Пэнчушу вытащил свою книжечку с карандашиком, вставленным в корешок, и показал ее, как какое-то чудо.
— Не надо за минуту, Ион. Сделай за сто минут, за тысячу, но не ошибись ни на грош!
Всех удивило, как прозвучал голос Тоадера. В кабинет он вошел подавленный, мрачный, а теперь, казалось, воспрянул духом. Тоадер сел и в ожидании закурил цигарку.
В комнате стало тихо. Слышался только шелест бумаг, которые перелистывал Пэнчушу, и его монотонное бормотанье: «Пятью шесть — тридцать, ноль пишем, три в уме». Подсчеты заняли много времени. Пэнчушу весь ушел в работу: хмурился, облизывал губы, шептал: «Теперь проверим: семь плюс девять — шестнадцать, шесть пишем, один в уме». Глаза его блестели, он был горд, что ему доступно такое, к чему многие даже и прикоснуться боятся. Но он, Пэнчушу, считал себя математиком («меня мать родила для счетного дела»), когда ему приходилось делать подсчеты, глаза его загорались, он, казалось, сиял, так распирала его гордость, что он умный, любую задачку решить может. Но сейчас, тщательно подсчитывая стоимость трудодня, он испытывал особенно сладостное чувство: совершалась месть, о которой он давно мечтал. В молодости его много раз обманывали и прижимистые хозяева, и ловкие перекупщики, и сборщики налогов, а теперь он распутывал хитрые плутни своих давних врагов («Ого, я вам покажу! Не беспокойтесь!»). Удовлетворение столь ясно было написано на его лице, что Сыву шепнул Мэриану на ухо:
— Ему можно усы поджечь, он и то не заметит.
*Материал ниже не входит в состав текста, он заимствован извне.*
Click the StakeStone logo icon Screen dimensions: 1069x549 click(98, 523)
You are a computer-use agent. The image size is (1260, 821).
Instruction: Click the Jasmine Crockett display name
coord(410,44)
— Угу, — ответил Мэриан, но не засмеялся, хотя шутка ему понравилась. Он был расстроен, прикинув, что он и его жена работали не покладая рук и заработали семьсот трудодней, — убыток для них был куда больше, чем для тех, у кого трудодней было мало; по грубым подсчетам выходило около пяти мер, то есть целый мешок зерна. А мешок зерна — это большое дело для семьи, где куча маленьких ненасытных ребятишек. А ведь еще и картофель, и сено, и солома, и сахар, и деньги — все это у него отняли, украли. «На посмешище меня выставил, — думал Мэриан про Пэтру. — Он меня обкрадывал, а я его защищал». Потом Мэриан вспомнил, что Пэтру его родственник, двоюродный брат, и ему вдруг показалось, что Пэнчушу выводит теперь все эти цифры просто для того, чтобы обморочить людей, склонить на свою сторону. «Если Пэтру и мошенник, то не до такой же степени». И опять его охватило возмущение: какую нужно иметь наглость и бесстыдство, чтобы целое село обмануть! И попробовал представить себе, с каким видом, если все это правда, встанет он на собрании и скажет: «Пэтру нельзя исключать, он — середняк!» И ему опять хотелось надеяться, что Пэтру ничего особенного не делал. Конечно, обман был. Ирина, Тоадер и все остальные не будут врать и возводить напраслину, но, может, найдется какой-нибудь выход, чтобы выделить Пэтру из этой шайки, иначе позор падет на весь их род. Если бы можно было собрать тайком всех родственников, выспросить у Пэтру, дать ему хорошую взбучку и заставить вернуть все, что он утаил, или сложиться и возместить убытки, но только так, чтобы в деревне не узнали, что в роду их завелся негодяй. Поэтому-то он и молчал, сидя в углу и размышляя.
Пока Пэнчушу считал, облизывая губы и потея от напряжения, комната наполнялась дымом, потому что не курила одна Ирина. Пэнчушу зажигал одну сигарету за другой. Закурив, он делал несколько затяжек и клал ее на край стола, где она и лежала, пуская синюю струйку дыма. Когда сигарета догорала до конца, Ирина осторожно брала ее и бросала в большую чугунную пепельницу, стоявшую посреди стола. Пэнчушу брал другую сигарету. Наступил полдень, Сыву отправился в кооператив за табаком и сигаретами, а Пэнчушу все считал без устали.